Istruzioni:
1 – Secondo il testo sulla pecora di mare, di quale gruppo di isole fa parte North Ronaldsay?
2 – Ripeti senza modifiche il passo del testo sulla pecora di mare che si apre con le parole contenenti "L’incredibile appetito per" e si chiude con "aggrovigliate delle sirene.".

L’incredibile appetito per le alghe della pecora di mare

Nell’isola scozzese di North Ronaldsay, parte del gruppo verdeggiante delle Orcadi settentrionali, il fenomeno ricorrente della bassa marea accompagna i ritmi ed influenza il comportamento dei più numerosi abitanti di quel tratto di terra. Candidi quadrupedi comunemente associati a fattorie ed allevamenti delle valli verdi site nelle aree emerse più grandi, le pecore da queste parti sono infatti inclini a cadenzare i propri ritmi circadiani e digestivi sulla base delle fasi dell’influenza lunare. Ed ogni volta che la sabbia nel bagnasciuga torna ad essere battuta dai raggi del sole, assieme all’organica abbondanza dei rifiuti trasportati dalle onde, esse ritornano a esplorare le propaggini più estreme della Terra. Impegnandosi a fagocitare, un morso dopo l’altro, i capelli aggrovigliate delle sirene.

Righe fornite:

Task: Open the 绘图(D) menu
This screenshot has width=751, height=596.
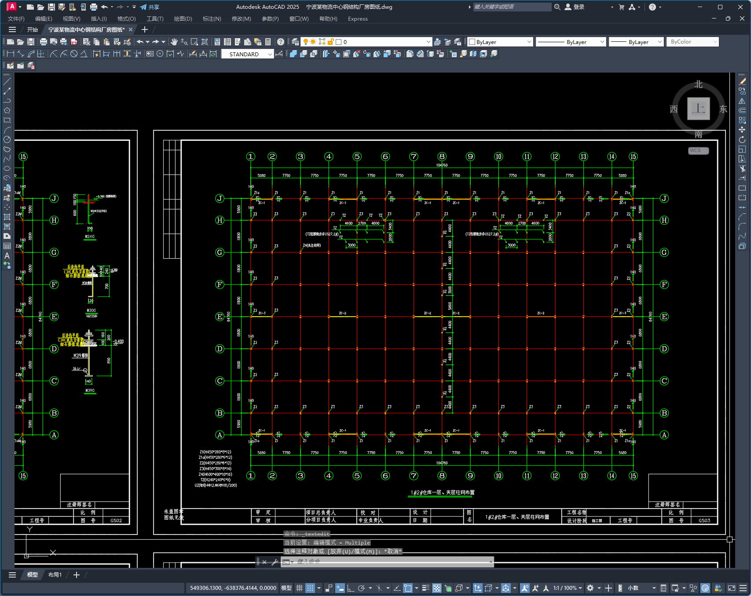Action: (x=183, y=19)
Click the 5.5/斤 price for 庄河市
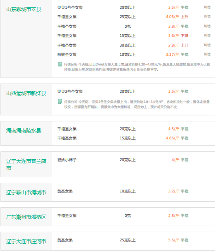Image resolution: width=215 pixels, height=252 pixels. (x=174, y=240)
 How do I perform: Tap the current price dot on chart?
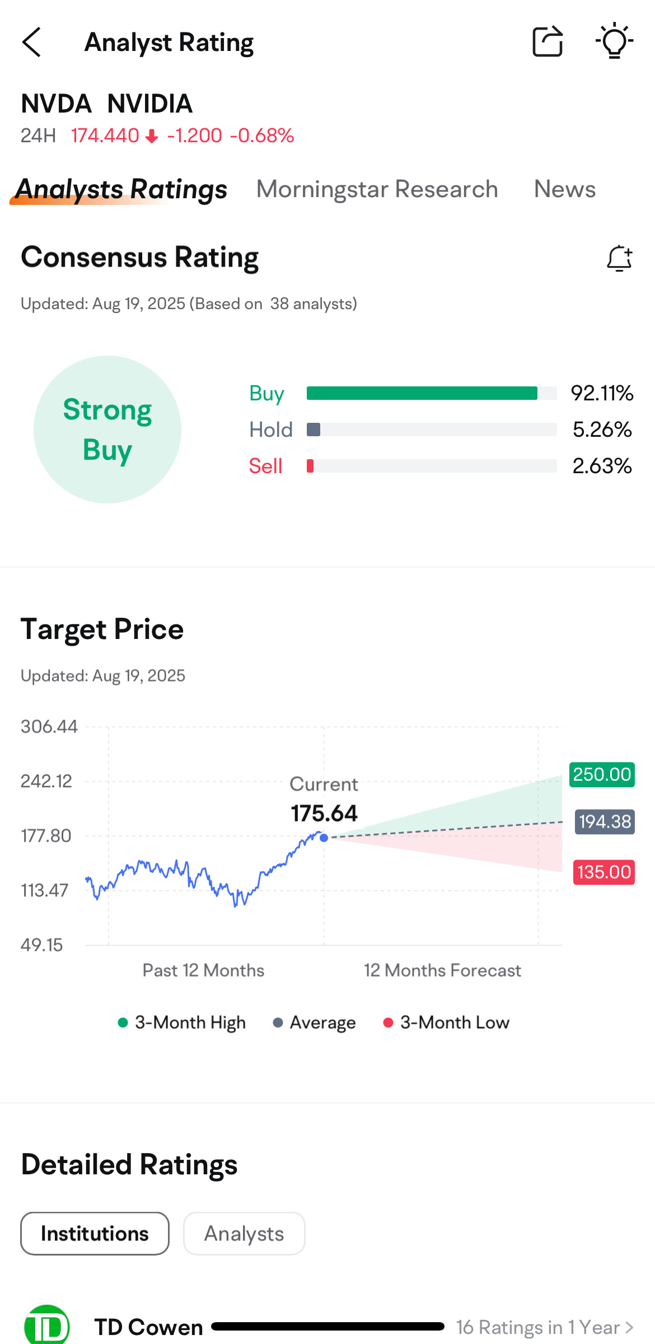324,838
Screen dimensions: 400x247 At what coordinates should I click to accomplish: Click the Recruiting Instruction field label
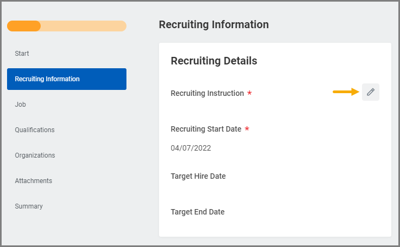(x=207, y=93)
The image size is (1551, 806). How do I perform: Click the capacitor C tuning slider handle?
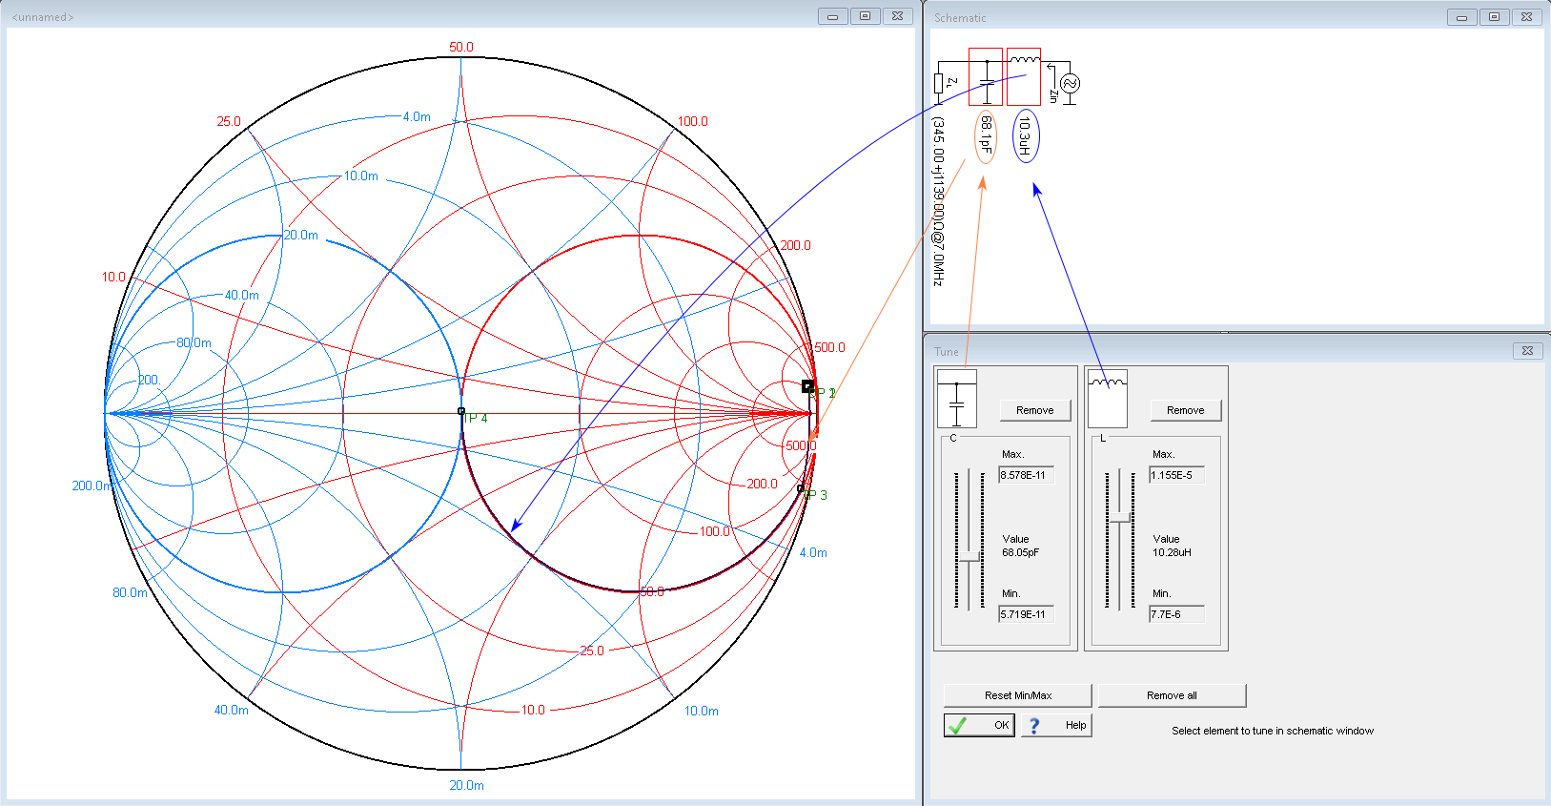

Soluzioni:
1 – Delle Orcadi settentrionali.

2 –
L’incredibile appetito per le alghe della pecora di mare

Nell’isola scozzese di North Ronaldsay, parte del gruppo verdeggiante delle Orcadi settentrionali, il fenomeno ricorrente della bassa marea accompagna i ritmi ed influenza il comportamento dei più numerosi abitanti di quel tratto di terra. Candidi quadrupedi comunemente associati a fattorie ed allevamenti delle valli verdi site nelle aree emerse più grandi, le pecore da queste parti sono infatti inclini a cadenzare i propri ritmi circadiani e digestivi sulla base delle fasi dell’influenza lunare. Ed ogni volta che la sabbia nel bagnasciuga torna ad essere battuta dai raggi del sole, assieme all’organica abbondanza dei rifiuti trasportati dalle onde, esse ritornano a esplorare le propaggini più estreme della Terra. Impegnandosi a fagocitare, un morso dopo l’altro, i capelli aggrovigliate delle sirene.